- **Task directions**
Output exactly the lines that run from the top of the entries to the line holding "You are a computer-use agent. The width", including both of those lines.

(The data Opens)

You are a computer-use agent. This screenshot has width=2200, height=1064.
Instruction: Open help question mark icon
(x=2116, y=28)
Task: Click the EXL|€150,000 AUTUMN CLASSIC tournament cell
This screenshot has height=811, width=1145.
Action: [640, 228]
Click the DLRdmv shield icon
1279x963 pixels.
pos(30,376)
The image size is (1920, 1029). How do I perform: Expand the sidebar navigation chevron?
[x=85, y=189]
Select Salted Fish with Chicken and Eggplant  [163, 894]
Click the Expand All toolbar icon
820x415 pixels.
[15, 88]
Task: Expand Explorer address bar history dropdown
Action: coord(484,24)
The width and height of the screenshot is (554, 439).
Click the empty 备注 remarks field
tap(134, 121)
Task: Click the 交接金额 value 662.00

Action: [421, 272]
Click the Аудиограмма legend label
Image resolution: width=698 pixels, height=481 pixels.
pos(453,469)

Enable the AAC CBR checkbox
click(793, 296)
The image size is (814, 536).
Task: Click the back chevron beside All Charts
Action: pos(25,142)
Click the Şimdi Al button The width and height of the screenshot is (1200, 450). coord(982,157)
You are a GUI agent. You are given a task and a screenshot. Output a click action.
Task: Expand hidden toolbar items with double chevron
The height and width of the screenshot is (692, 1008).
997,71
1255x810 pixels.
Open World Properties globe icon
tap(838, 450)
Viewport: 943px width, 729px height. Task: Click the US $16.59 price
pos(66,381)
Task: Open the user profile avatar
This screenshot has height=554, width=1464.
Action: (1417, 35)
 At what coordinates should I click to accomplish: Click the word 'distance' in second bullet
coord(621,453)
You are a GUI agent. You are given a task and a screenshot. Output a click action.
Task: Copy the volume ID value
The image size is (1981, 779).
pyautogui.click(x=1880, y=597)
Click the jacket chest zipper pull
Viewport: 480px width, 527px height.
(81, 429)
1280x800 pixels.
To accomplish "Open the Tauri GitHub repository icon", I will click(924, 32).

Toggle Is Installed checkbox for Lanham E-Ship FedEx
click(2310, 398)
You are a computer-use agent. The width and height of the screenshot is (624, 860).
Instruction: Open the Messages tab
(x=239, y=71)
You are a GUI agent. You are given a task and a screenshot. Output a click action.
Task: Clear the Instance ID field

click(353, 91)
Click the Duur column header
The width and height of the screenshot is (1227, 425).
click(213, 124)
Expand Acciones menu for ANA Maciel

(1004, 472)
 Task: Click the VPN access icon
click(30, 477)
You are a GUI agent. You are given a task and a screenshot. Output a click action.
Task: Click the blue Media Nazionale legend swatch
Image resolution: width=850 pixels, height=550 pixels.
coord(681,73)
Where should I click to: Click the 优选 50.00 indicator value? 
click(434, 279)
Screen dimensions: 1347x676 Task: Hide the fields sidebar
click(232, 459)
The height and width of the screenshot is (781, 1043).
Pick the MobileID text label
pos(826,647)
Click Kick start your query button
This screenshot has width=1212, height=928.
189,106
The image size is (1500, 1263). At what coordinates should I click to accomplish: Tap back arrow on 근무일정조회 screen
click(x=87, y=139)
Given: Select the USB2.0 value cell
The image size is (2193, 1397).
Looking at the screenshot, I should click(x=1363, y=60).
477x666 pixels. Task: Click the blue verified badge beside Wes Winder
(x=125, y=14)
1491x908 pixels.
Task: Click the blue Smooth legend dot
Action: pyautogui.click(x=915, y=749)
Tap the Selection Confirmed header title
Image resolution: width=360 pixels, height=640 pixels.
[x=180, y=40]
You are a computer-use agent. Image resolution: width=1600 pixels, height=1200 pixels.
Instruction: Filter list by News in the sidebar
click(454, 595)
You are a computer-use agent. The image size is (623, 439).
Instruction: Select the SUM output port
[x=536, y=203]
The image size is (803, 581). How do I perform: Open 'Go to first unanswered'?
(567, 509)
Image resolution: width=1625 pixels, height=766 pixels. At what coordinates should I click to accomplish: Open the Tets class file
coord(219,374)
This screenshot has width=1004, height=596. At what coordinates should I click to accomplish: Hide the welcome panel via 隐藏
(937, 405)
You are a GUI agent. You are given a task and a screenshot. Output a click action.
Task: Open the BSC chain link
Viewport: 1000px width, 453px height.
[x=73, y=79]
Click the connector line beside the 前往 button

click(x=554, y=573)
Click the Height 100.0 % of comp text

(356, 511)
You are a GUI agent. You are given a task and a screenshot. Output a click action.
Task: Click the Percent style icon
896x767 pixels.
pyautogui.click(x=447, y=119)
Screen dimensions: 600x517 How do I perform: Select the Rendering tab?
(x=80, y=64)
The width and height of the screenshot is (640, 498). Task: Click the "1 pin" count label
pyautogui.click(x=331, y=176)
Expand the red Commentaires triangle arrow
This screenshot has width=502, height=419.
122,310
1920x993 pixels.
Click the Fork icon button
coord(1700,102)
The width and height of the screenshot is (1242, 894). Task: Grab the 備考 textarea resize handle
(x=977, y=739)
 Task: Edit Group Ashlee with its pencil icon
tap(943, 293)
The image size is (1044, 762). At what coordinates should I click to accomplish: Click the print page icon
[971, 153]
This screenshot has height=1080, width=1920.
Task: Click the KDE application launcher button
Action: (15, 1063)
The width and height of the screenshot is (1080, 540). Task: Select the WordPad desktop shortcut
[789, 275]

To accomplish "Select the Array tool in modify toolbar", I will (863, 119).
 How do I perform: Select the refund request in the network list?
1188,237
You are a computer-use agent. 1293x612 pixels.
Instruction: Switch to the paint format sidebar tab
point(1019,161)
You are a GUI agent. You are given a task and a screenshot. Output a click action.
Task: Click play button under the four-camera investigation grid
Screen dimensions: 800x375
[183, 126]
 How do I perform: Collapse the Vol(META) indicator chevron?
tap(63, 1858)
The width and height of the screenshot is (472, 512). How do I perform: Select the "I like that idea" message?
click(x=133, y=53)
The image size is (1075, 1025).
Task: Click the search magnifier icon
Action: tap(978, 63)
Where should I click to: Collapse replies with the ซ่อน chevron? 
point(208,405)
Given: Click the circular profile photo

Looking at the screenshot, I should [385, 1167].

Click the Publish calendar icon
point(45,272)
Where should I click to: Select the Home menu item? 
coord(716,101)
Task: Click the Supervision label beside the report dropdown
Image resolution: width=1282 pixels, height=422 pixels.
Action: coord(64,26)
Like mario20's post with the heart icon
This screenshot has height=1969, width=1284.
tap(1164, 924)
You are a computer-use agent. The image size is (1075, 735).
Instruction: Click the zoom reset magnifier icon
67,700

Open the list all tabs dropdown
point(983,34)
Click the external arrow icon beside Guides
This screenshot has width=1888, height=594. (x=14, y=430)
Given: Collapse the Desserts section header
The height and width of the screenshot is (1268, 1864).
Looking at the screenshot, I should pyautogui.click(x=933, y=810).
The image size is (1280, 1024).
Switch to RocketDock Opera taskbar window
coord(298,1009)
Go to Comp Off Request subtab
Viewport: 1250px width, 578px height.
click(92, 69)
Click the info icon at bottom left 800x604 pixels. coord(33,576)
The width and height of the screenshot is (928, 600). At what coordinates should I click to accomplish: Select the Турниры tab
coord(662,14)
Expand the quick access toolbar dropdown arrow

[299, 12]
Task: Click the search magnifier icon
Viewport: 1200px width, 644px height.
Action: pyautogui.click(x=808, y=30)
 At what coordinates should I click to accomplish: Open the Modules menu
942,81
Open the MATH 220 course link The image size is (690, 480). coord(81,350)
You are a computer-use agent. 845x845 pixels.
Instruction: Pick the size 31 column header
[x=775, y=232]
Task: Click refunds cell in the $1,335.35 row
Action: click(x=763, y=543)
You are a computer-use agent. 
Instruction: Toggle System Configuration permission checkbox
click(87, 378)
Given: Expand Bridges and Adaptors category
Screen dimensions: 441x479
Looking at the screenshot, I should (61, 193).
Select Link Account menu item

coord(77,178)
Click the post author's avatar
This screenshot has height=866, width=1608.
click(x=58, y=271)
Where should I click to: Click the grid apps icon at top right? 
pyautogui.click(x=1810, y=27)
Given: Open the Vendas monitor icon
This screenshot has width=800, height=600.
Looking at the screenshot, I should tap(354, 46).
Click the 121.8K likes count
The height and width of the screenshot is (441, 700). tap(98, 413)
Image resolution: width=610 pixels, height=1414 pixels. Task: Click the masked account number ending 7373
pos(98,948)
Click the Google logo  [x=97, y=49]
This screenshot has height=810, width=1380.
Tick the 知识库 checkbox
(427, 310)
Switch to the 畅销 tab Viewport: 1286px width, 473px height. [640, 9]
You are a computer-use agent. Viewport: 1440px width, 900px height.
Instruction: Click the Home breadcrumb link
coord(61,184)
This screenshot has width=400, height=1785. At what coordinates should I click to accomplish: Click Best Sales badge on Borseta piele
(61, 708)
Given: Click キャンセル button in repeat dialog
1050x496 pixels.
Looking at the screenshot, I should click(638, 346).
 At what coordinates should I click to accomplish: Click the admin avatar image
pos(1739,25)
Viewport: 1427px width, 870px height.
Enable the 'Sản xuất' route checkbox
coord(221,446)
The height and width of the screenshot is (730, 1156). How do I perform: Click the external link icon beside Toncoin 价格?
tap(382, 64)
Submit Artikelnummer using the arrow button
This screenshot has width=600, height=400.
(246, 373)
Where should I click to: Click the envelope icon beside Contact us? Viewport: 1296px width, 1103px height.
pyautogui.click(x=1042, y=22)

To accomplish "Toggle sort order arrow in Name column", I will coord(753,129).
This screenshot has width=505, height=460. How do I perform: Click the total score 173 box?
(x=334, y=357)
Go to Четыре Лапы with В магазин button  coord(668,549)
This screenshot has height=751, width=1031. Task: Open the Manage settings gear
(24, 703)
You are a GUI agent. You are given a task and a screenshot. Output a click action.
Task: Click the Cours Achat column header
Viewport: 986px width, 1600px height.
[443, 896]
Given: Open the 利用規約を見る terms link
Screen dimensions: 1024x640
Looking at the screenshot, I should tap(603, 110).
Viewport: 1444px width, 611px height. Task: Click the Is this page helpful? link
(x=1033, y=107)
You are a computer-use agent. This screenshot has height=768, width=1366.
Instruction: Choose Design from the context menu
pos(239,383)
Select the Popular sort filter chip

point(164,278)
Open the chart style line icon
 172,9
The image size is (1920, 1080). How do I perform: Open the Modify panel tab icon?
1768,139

(The data Closes)

- **Expected output**
You are a computer-use agent. This screenshot has width=2200, height=1064.
Instruction: Open help question mark icon
(x=2116, y=28)
Task: Click the EXL|€150,000 AUTUMN CLASSIC tournament cell
This screenshot has height=811, width=1145.
Action: [640, 228]
Click the DLRdmv shield icon
1279x963 pixels.
pos(30,376)
The image size is (1920, 1029). How do I perform: Expand the sidebar navigation chevron?
[x=85, y=189]
Select Salted Fish with Chicken and Eggplant  [163, 894]
Click the Expand All toolbar icon
820x415 pixels.
[15, 88]
Task: Expand Explorer address bar history dropdown
Action: coord(484,24)
The width and height of the screenshot is (554, 439).
Click the empty 备注 remarks field
tap(134, 121)
Task: Click the 交接金额 value 662.00

Action: [421, 272]
Click the Аудиограмма legend label
Image resolution: width=698 pixels, height=481 pixels.
pos(453,469)

Enable the AAC CBR checkbox
click(793, 296)
The image size is (814, 536).
Task: Click the back chevron beside All Charts
Action: pos(25,142)
Click the Şimdi Al button The width and height of the screenshot is (1200, 450). coord(982,157)
You are a GUI agent. You are given a task and a screenshot. Output a click action.
Task: Expand hidden toolbar items with double chevron
The height and width of the screenshot is (692, 1008).
997,71
1255x810 pixels.
Open World Properties globe icon
tap(838, 450)
Viewport: 943px width, 729px height. Task: Click the US $16.59 price
pos(66,381)
Task: Open the user profile avatar
This screenshot has height=554, width=1464.
Action: (1417, 35)
 At what coordinates should I click to accomplish: Click the word 'distance' in second bullet
coord(621,453)
You are a GUI agent. You are given a task and a screenshot. Output a click action.
Task: Copy the volume ID value
The image size is (1981, 779).
pyautogui.click(x=1880, y=597)
Click the jacket chest zipper pull
Viewport: 480px width, 527px height.
(81, 429)
1280x800 pixels.
To accomplish "Open the Tauri GitHub repository icon", I will click(924, 32).

Toggle Is Installed checkbox for Lanham E-Ship FedEx
click(2310, 398)
You are a computer-use agent. The width and height of the screenshot is (624, 860).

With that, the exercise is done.